In order to provide for just and equitable contribution in circumstances
in which the indemnification provided for in this Section 2(e) is due in
accordance with its terms but is for any reason held by a court to be
unavailable on grounds of policy or otherwise, the parties entitled to
indemnification thereunder shall be entitled to contribution for the aggregate
losses, claims, damages and liabilities (including legal and other expenses
reasonably incurred in connection with investigating or defending same) to which
it or they may be subject, except that no person guilty of fraudulent
misrepresentation shall be entitled to contribution from any person who was not
guilty of such fraudulent misrepresentation. In determining the amount of
contribution to which the respective parties are entitled, consideration shall
be given to the relative benefits and also the relative fault of the party in
connection with the statements or omissions that resulted in losses, the
parties' relative knowledge and access to information concerning the matter with
respect to which the claim was asserted, the opportunity to correct and/or
prevent the breach, and any other equitable considerations appropriate under the
circumstances. For purposes of this Section 2(e), each person who controls
Salomon within the meaning of either the Act or the Exchange Act shall have the
same rights to contribution as Salomon. Any party entitled to contribution will,
promptly after receipt of notice of commencement of any action, suit or
proceeding against such party in respect of which a claim for contribution may
be made against New Century under this Section 2(e), notify New Century, but the
omission to so notify New Century shall not relieve New Century from any other
obligation it may have hereunder or otherwise than under this Section 2(e).
(f) All financial data and other documentation prepared by Salomon in
connection with the transactions contemplated hereby (including, without
limitation, any computer models, cash flow analyses, and any documentation
prepared by counsel for Salomon) shall be proprietary to Salomon.

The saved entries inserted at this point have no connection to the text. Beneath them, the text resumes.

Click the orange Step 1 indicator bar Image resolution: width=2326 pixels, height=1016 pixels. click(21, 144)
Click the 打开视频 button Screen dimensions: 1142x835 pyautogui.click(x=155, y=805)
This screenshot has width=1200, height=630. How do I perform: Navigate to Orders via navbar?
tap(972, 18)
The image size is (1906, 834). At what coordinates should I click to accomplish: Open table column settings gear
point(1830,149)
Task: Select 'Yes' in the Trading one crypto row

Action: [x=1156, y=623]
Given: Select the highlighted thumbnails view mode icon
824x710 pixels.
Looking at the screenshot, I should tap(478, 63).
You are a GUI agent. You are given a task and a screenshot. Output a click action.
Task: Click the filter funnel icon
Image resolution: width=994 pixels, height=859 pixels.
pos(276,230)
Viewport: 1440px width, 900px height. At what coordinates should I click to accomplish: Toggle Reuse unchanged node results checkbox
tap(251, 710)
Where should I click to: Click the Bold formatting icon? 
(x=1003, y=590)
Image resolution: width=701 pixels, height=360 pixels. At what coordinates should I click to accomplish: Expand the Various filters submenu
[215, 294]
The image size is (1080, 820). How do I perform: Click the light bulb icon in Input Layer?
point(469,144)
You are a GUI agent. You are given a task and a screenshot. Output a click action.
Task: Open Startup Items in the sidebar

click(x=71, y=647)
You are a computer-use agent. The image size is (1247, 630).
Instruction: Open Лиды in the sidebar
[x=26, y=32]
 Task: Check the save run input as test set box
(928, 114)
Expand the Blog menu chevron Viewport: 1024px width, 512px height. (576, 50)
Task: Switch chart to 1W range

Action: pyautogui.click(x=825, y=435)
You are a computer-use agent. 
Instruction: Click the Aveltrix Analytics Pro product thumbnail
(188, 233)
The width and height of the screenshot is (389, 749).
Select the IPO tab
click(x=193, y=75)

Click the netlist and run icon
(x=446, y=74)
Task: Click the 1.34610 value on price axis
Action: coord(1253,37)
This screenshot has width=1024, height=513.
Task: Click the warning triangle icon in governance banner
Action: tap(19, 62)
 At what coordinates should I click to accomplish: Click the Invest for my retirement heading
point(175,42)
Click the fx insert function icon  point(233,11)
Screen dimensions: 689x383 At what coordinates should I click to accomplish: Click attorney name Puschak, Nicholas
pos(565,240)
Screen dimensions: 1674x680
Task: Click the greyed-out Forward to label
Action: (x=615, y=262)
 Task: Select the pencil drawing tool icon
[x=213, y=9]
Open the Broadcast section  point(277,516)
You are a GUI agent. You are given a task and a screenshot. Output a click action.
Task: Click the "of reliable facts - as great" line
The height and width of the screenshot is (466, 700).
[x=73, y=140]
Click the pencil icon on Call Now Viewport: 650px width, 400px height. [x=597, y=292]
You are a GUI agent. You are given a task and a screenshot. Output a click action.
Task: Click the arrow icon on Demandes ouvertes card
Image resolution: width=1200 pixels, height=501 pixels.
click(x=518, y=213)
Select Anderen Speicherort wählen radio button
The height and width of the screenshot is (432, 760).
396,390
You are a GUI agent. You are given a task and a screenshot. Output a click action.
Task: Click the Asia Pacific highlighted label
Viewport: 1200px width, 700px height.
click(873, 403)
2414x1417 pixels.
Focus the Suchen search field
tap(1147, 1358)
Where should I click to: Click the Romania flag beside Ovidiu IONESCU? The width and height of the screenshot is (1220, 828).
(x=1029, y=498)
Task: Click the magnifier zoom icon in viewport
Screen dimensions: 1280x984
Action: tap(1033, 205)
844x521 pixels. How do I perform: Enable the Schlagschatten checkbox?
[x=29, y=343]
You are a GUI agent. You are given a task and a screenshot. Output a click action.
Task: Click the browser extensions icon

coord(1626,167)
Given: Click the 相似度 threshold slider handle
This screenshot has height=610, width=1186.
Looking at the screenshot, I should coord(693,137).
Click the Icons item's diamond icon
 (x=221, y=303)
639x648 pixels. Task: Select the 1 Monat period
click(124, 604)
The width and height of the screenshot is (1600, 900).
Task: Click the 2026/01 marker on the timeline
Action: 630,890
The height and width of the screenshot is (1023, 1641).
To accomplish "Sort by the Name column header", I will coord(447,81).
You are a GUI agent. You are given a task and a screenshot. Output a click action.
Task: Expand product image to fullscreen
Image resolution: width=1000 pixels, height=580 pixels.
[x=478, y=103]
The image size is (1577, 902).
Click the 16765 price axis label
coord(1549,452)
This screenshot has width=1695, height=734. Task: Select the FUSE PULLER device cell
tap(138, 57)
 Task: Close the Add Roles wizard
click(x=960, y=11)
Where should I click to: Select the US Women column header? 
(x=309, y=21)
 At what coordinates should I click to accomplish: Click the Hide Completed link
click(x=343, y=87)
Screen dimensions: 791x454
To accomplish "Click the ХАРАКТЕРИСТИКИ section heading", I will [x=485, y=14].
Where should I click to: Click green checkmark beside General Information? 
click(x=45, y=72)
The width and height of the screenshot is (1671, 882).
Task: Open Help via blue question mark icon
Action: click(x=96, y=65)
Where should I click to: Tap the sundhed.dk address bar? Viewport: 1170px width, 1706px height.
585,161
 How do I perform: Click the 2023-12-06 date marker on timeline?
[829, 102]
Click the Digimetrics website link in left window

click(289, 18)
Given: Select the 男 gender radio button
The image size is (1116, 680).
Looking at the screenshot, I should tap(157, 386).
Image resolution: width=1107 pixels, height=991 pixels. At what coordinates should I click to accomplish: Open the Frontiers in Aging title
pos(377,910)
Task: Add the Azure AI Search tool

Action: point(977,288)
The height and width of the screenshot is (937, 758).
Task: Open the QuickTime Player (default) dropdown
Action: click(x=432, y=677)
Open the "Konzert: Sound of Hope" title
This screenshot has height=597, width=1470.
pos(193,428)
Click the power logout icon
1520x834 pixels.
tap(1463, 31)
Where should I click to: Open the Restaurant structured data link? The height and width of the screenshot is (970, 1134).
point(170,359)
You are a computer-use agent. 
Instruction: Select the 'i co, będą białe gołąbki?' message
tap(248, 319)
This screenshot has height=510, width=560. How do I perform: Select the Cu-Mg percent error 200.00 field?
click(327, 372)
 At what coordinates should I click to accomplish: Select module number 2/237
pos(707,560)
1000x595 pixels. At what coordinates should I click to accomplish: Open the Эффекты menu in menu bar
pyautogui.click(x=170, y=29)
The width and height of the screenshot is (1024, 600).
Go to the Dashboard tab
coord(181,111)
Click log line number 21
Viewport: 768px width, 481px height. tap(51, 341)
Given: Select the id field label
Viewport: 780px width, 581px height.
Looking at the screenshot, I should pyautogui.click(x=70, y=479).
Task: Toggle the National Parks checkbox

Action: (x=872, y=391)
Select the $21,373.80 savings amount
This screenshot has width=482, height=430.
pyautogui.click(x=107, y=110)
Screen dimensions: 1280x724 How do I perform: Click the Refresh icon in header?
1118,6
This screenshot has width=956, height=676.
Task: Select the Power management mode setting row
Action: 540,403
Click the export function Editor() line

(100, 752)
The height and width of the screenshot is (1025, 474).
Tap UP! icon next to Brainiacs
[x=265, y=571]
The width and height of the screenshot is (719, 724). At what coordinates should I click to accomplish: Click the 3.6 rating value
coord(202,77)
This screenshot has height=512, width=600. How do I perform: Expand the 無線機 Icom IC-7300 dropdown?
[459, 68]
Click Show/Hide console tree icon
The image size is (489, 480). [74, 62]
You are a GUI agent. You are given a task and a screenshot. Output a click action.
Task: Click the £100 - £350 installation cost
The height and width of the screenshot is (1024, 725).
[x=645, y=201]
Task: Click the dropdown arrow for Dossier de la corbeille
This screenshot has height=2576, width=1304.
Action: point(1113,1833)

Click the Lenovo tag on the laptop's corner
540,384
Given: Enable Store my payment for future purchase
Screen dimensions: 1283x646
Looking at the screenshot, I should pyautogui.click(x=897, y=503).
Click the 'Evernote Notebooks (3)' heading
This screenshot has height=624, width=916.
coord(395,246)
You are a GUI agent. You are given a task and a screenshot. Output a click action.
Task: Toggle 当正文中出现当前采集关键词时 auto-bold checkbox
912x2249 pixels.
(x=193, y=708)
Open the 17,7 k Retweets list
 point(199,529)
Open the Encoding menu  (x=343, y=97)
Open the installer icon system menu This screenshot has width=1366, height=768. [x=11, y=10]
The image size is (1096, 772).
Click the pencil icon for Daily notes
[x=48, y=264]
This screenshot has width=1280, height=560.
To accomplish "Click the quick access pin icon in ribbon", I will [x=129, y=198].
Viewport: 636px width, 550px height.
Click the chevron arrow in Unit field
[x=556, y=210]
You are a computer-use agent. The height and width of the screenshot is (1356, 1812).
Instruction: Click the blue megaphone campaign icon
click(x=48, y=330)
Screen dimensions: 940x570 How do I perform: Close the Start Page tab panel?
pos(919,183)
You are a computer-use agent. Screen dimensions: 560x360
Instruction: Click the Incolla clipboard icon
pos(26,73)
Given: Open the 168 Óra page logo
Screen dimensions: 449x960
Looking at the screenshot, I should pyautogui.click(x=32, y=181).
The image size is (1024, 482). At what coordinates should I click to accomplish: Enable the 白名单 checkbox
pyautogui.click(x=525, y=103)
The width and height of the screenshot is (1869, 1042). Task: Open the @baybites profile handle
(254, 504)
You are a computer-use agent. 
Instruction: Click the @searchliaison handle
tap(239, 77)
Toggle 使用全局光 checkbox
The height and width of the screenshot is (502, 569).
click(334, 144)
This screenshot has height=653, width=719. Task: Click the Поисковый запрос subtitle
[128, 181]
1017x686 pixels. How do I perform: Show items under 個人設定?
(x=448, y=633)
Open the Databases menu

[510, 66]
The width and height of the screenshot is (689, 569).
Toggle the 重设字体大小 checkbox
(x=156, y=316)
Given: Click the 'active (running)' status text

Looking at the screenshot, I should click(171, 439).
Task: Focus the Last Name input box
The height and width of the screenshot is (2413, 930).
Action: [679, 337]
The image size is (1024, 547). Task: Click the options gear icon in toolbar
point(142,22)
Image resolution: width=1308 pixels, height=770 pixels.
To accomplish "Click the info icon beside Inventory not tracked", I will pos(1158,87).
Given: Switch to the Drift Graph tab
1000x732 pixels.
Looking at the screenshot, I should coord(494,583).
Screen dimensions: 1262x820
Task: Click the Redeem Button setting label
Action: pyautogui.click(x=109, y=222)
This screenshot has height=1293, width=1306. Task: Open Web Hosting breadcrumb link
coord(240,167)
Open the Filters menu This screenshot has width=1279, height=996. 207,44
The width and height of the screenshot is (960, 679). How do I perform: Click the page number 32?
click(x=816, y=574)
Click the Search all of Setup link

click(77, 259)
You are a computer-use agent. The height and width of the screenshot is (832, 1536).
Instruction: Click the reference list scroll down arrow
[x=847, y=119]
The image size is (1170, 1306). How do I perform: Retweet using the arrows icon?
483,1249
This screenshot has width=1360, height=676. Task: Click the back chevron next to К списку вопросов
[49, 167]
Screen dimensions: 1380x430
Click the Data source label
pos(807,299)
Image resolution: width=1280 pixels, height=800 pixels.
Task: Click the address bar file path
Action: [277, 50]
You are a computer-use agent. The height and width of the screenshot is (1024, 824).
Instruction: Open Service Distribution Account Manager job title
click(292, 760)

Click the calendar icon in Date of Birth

Except as
otherwise required by law, neither New Century, any New Century affiliate, nor
any person acting on behalf of any of them (including, without limitation,
counsel and the independent accountants to New Century) shall disseminate,
distribute, or otherwise make available such data or documentation without
Salomon's prior written consent (other than New Century making such data
available to any New Century affiliate, its counsel or its independent
accountants, in each case on a need-to-know basis).
This Section 2 shall survive the termination of this Letter Agreement.
3. Aggregation Line.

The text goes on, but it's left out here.